In a significant move to solidify European military cooperation and industrial capacity, the German government announced on Monday its intention to acquire a 40% stake in the major defence contractor KNDS. This strategic investment, made in partnership with France, is designed to bolster continental arms production at a critical juncture. The decision deepens state involvement in a company whose tanks and armoured vehicles have become central to Europe’s urgent rearmament efforts, reflecting a shared desire to strengthen the continent’s autonomous defence capabilities amidst a shifting global security landscape.
KNDS itself is a symbol of Franco-German industrial unity, formed in 2015 through the merger of Germany’s Krauss-Maffei Wegmann and France’s Nexter Systems. Prior to this move, the French state held a 50% stake, with the other half belonging to the German family behind Krauss-Maffei Wegmann. Their planned exit provided the opening for the German state to step in directly. The Amsterdam-based group, which reported revenue of €4.4 billion last year and employs over 11,000 people, is now poised to become a uniquely co-owned enterprise, with Berlin and Paris agreeing on future strategy and governance aimed at ensuring equal influence.
The timing of this agreement is deeply emblematic of the current European moment. It comes amid a continent-wide scramble to expand military spending and manufacturing capacity, as governments weigh the persistent threat from Russia’s war in Ukraine against growing uncertainties regarding the long-term reliability of the United States as a security guarantor. Berlin framed its investment in explicitly strategic terms, stating it would secure lasting influence over a business vital to European security, while also reinforcing domestic industrial output, safeguarding key technologies, and ensuring technological independence.
This state-backed consolidation is also seen as a precursor to bringing KNDS to the public markets. While neither government specified a precise timeline, they confirmed the agreement clears the path for a potential stock market listing in the near future. According to reports, the two states plan to eventually trim their direct stakes to around 30% each within a few years of any flotation, while crucially retaining equal voting rights. This structure aims to balance the need for public market capital with the preservation of sovereign strategic oversight, ensuring both nations maintain a decisive say in the company’s direction.
The initiative to bring the German state into KNDS was first championed by Defence Minister Boris Pistorius in 2025 as a means to protect strategic expertise and critical jobs.
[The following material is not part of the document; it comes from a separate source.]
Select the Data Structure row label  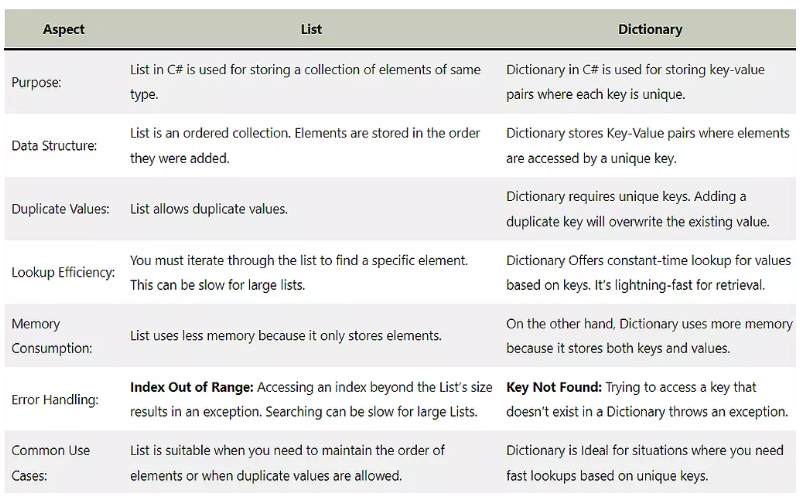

The company’s product portfolio, which includes the Leopard 2 and Leclerc main battle tanks, the Puma infantry fighting vehicle, and the Boxer and Dingo armoured carriers, is in soaring demand. European armies are urgently seeking to replenish stocks depleted by years of underinvestment and by substantial donations to Ukraine, making the security of this production chain a top national priority for both Berlin and Paris.
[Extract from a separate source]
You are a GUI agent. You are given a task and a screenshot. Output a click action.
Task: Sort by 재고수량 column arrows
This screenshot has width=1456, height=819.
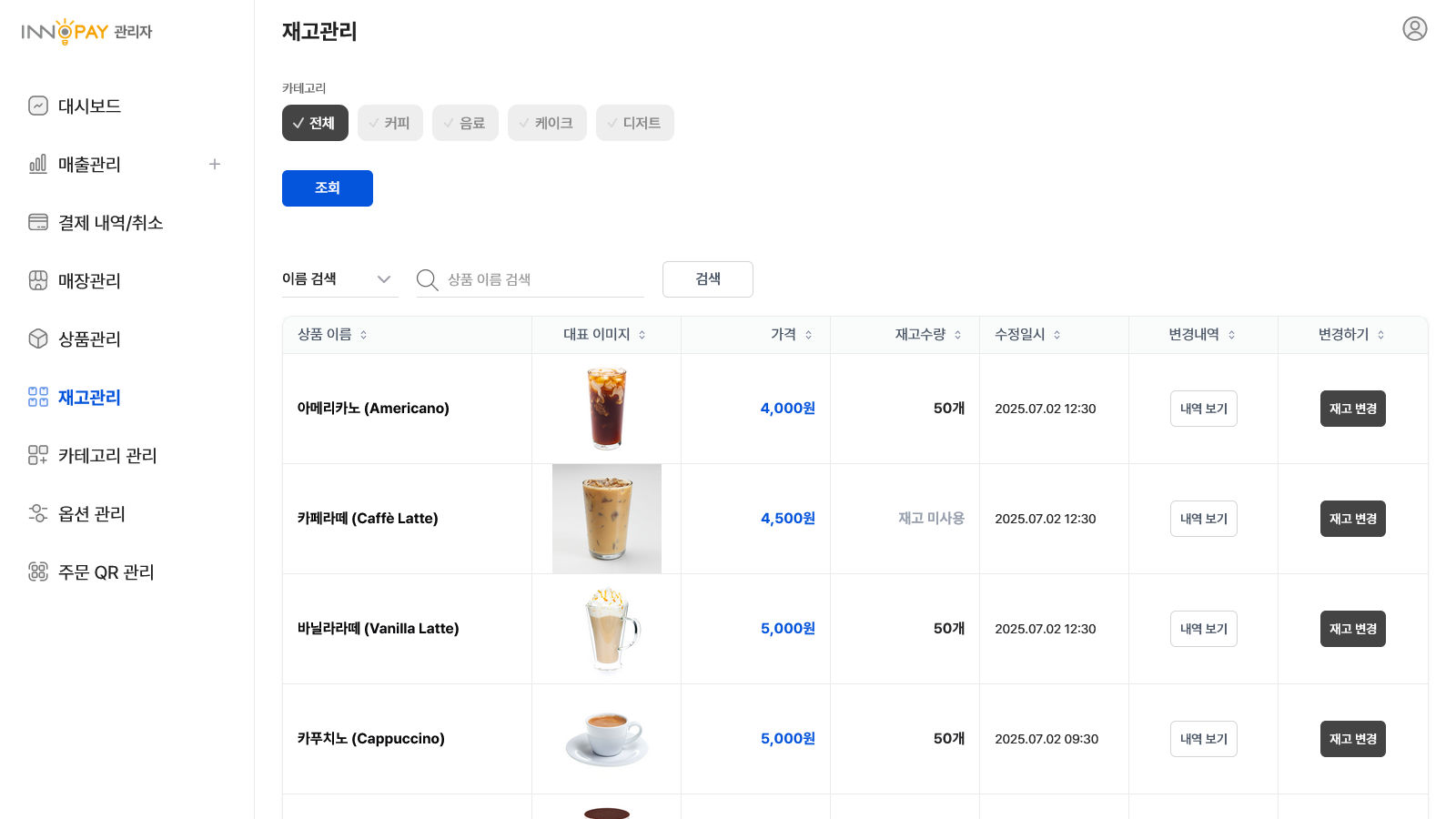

Ultimately, this deal represents a profound joint commitment from Europe’s two leading powers to building up the continent’s defence industry and strategic autonomy for the long term. By moving towards a model of shared, structured state ownership, Germany and France are sending a powerful message about their intent to collaboratively shape their security future. They are not merely investing in a company, but in a shared vision of a more self-reliant and resilient European defence ecosystem, capable of facing future challenges from a position of industrial strength and political unity.